Vous dites ça à celui qui est monté à la tribune de l’Assemblée nationale pour demander l’abolition de la peine de mort le jour où un aimable journal de droite, Le Figaro, a mis en première page : « 64 % des Français pour la peine de mort contre 32 % ». Le fait que la population américaine soit majoritairement favorable, cela ne change rien. Il ne suffit que d’une chose : le courage politique. Si la peine de mort a été abolie en France, on le doit politiquement au président, François Mitterrand. Avant l’élection présidentielle [de 1981], il avait dit que s’il était élu, il demanderait l’abolition de la peine de mort. C’est vrai que j’ai eu des liens très amicaux avec François Mitterrand. Je n’ai pas été indifférent au fait que lui aussi considérait que cela ne pouvait plus durer. Mais les autres politiciens de son temps n’avaient pas le courage de le dire. Valérie Giscard d’Estaing disait que le jour où les Français n’auraient plus peur pour leur sécurité, on abolirait la peine de mort. On l’aurait encore aujourd’hui, la peine de mort.

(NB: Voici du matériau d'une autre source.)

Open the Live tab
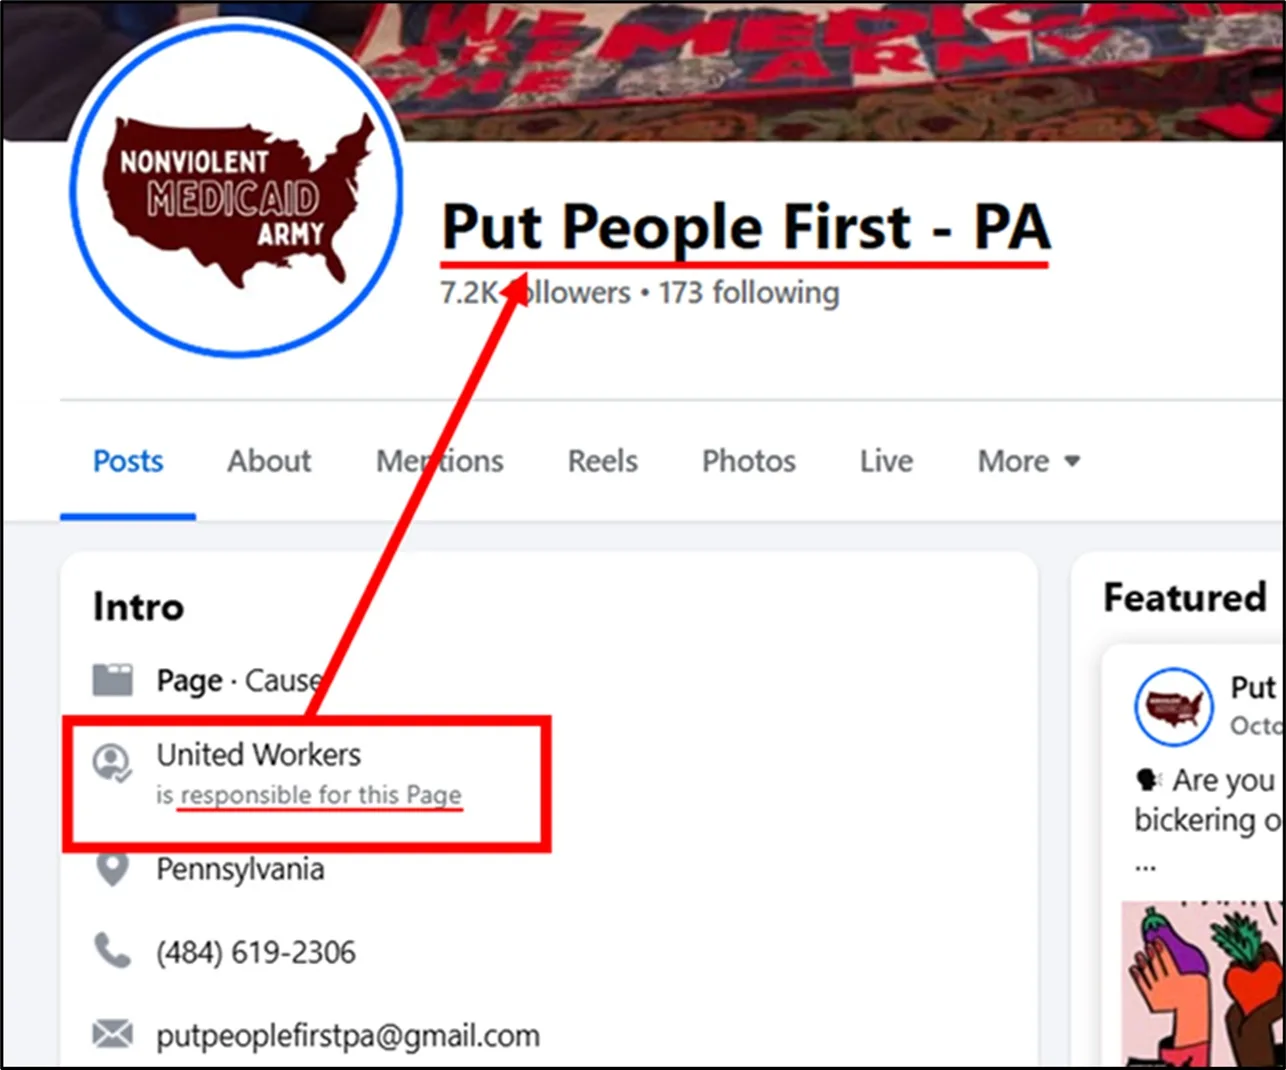 pyautogui.click(x=886, y=461)
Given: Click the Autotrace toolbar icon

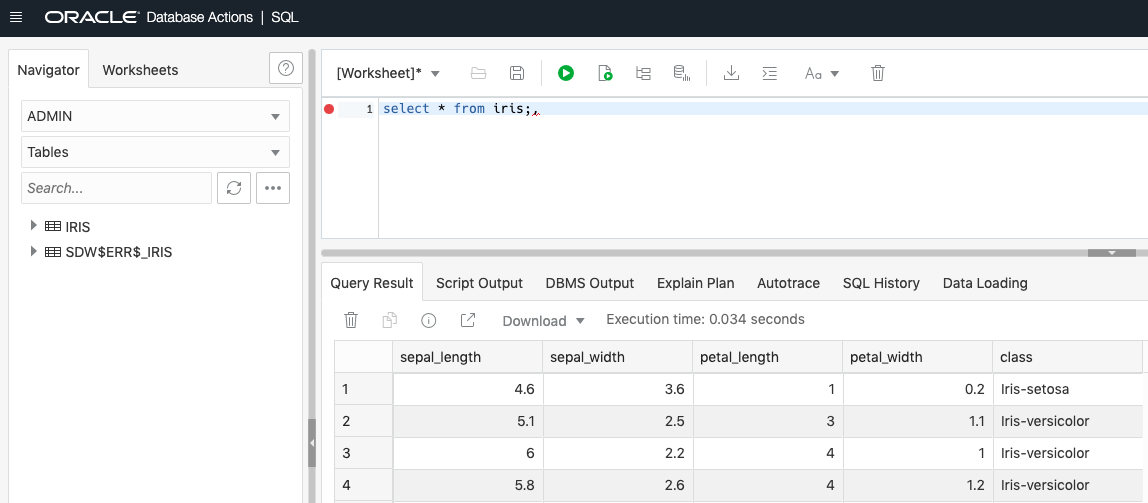Looking at the screenshot, I should [x=681, y=73].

Que pensez-vous de Barak Obama et de John Mc Cain ?

Je suis navré que Barak Obama ait dit qu’il faille punir les crimes atroces avec des condamnations à mort. Qu’est-ce que cela veut dire ? On n’a jamais aboli la peine de mort pour les voleurs de lapins. Aux Etats-Unis, l’abolition de la peine de mort viendra des Etats eux-mêmes, pas du pouvoir fédéral. Je pense qu’aucun des deux candidats n’aura ni le courage politique ni la force de conviction nécessaire pour mener ce combat.

En France, un jeune garçon, Valentin, a été tué de plusieurs coups de couteau en juillet dernier par un déséquilibré. Cette affaire a relancé le débat sur la peine de mort. Pensez vous qu’on puisse remettre en cause l’abolition de la peine de mort ?

Ce n’est pas possible, l’abolition de la peine de mort est loin dans l’histoire française. Mais vous savez, il y a encore des étudiants qui pensent que l’abolition date de la Révolution française.